Death · Family · Life-Defining Moments

On Grief

When my grandfather died, I felt grief in spades.

Grief means that we cared enough to feel something from loss, and for a very long time, I didn’t feel anything. During my latter years of elementary school, and through most of highschool, my emotional range was pretty messed up. Like I discuss in a prior post, my disconnect from the world was so extreme that for me, I existed on a fairly flat plane of emotion. I was occasionally manic, but usually I was just really good at pretending at happiness or excitement when the only thing I ever truly felt was utter panic and fear. I suffered from a lot of panic attacks during this time.

That all changed when my grandfather died. During the hours preceding his death, I tried to be stoic and supportive for my family. We were in the hospital for hours.

After he died, my dad stayed with my grandmother at the hospital, and my mother and I went home. I spoke very little the entire way home, and when we arrived, I retrieved a stuffed lion my grandfather gave me as a child, and told my mother that no matter what she heard to stay out of my room. I cried myself to sleep. Later, I would enter the following into my diary:


In the pages following I wrote him a letter, and then never wrote in that diary again. Usually I try to finish journals to the very last page, but if something really significant happens in my life, I get a new one. This journal was barely a quarter in.

After his death, I didn’t write for a while. I found myself being triggered (there’s that word again, huh) in class and having to excuse myself to cry in the hallway. I also found myself overwhelmed with feeling. Everything I had held back before his death, every wall I had put up, seemed to be cracking and it started to drive me a little nuts. My temper flared, my body issues became worse, and as I spiraled down I also felt guilty for how much I was letting him down. I felt guilty because of my grief, and grief because of my guilt.

When I was accepted into the abroad program I’d told him about in our last real conversation, it was a bittersweet moment.
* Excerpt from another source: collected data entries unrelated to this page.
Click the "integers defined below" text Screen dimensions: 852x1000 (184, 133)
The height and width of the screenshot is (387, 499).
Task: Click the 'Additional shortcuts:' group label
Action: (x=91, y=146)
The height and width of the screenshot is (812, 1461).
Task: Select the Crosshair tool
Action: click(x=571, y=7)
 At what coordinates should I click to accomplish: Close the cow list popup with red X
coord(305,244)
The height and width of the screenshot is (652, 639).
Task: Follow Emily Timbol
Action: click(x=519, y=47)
I wanted to call and tell him. I knew he’d have told me how proud he was of me, and would attribute the success to me. But he wasn’t there. The moment was a little empty because he wasn’t there. If he’d only held on a few more months, I thought. Just a few months. Was that too much to ask for?
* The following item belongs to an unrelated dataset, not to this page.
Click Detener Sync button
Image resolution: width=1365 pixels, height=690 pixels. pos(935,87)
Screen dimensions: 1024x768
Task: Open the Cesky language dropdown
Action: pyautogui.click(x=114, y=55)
Time goes on, though, and we learn to deal with grief. I was married in my grandparents’ garden, and my husband wore my grandfather’s tie. The grief is different now, but it is still there. I am loath to say it’s less, because when it shows itself it still hurts, but it is a shadow of what it was, once. I don’t cry when I think of him, but am glad that I knew him. I try to remember our time together before he was put in hospital, and not the hours I spent holding his hand so he wouldn’t pull out his IV. I try to emulate the dignity he held in life with me, and it brings me peace, knowing I have him as a part of me.